Ein Citi-Index, der die Stärke der US-Wirtschaftsdaten im Vergleich zu den Prognosen der Analysten abbildet, zeigt, dass sie allen Erwartungen trotzen. Viele Anleger sind der Meinung, dass dies bedeutet, dass die Fed die Zinssätze in nächster Zeit nicht senken muss.

"Die Anhebung der Prognosen in den USA war einfach unglaublich", sagte Oliver Blackbourn, ein Multi-Asset-Portfoliomanager bei Janus Henderson. "(Es) hat jeden überrascht."

Der Trost für die Verwalter von Anleihenfonds ist, dass die Renditen für die Anleger jetzt viel attraktiver sind als vor drei Jahren, als sie nahe bei Null lagen.
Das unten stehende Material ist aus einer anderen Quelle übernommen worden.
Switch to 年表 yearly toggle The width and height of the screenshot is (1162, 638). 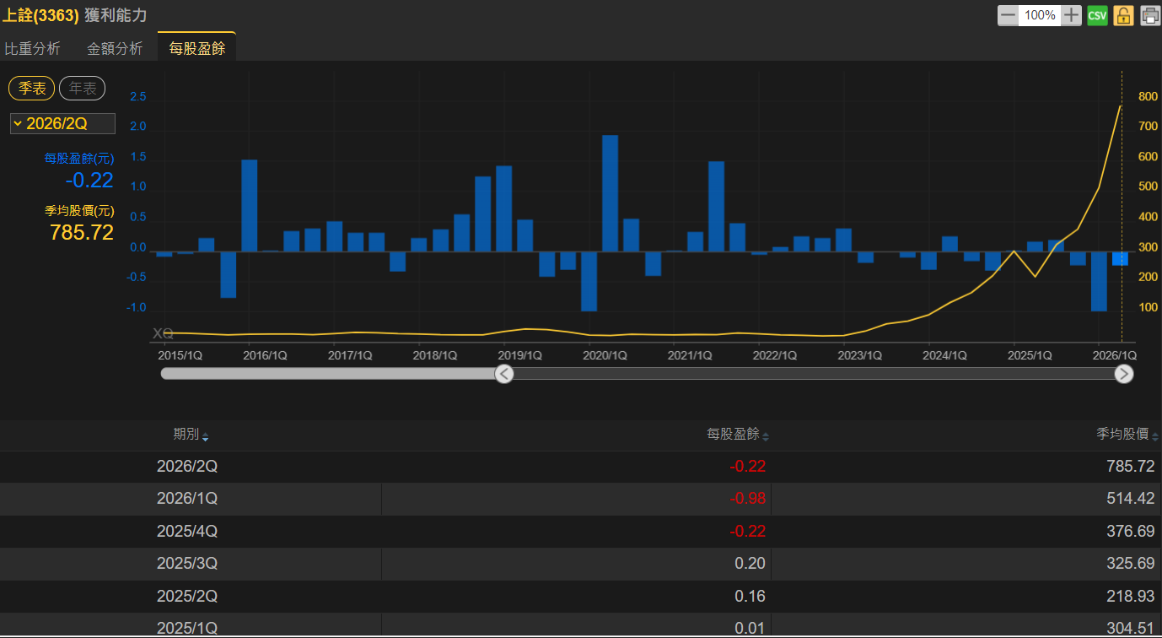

Jetzt können die Zinserträge die Renditen von Anleihenfonds positiv halten, selbst wenn die Kurse weiter fallen.

Beim ICE BofA US Treasury Index beispielsweise zeigt eine Kennzahl, die als Rendite-Laufzeit-Verhältnis bezeichnet wird, dass die Renditen von hier aus um etwa 0,85 Prozentpunkte steigen müssten, um einen Kursrückgang zu verursachen, der groß genug wäre, um die Zinszahlungen für ein Jahr auszugleichen, die derzeit bei etwa 5 % liegen.

Und viele Anleger glauben immer noch, dass sich die US-Wirtschaft irgendwann abschwächen wird und dass die Fed die Zinsen ordnungsgemäß senken wird, was den Anleihen Auftrieb geben wird.

"Sie haben endlich einen kleinen Puffer", sagte Jonas Goltermann, Marktökonom bei der Unternehmensberatung Capital Economics. "Irgendwann wird dieser Handel richtig sein, aber trauen Sie sich, wieder einzusteigen?"

Nach Angaben des Investment Company Institute sind in diesem Jahr rund 160 Milliarden Dollar in US-Anleihefonds geflossen, nachdem die Anleger im vergangenen Jahr rund 225 Milliarden Dollar abgezogen hatten.

Die Bank of America teilte mit, dass die Zuflüsse in langlaufende Treasury-Fonds in der vergangenen Woche mit 5,6 Milliarden Dollar so hoch waren wie noch nie.

Die Anleger entscheiden sich in der Regel für passive börsengehandelte Fonds, die billiger und einfacher zu handeln sind, obwohl viele große aktive Fonds immer noch Bargeldrückflüsse verzeichnen.

Viele Anleger bleiben jedoch misstrauisch gegenüber Anleihen und bevorzugen Geldmarktfonds, bargeldähnliche Anlagen, die derzeit hohe Renditen und weniger Risiko bieten.

ICI-Daten zeigen, dass das Vermögen der US-Geldmarktfonds von 4,6 Billionen Dollar im Oktober letzten Jahres auf 5,6 Billionen Dollar angewachsen ist.

"Das Argument ist: Ich will nur ein festverzinsliches Instrument halten, weil der Carry viel höher ist", sagte Max Kettner, Chef-Multi-Asset-Stratege bei HSBC. "Das ist in Ordnung, aber dann sitzen Sie auf dem Instrument mit der höchsten Rendite, und das ist Bargeld."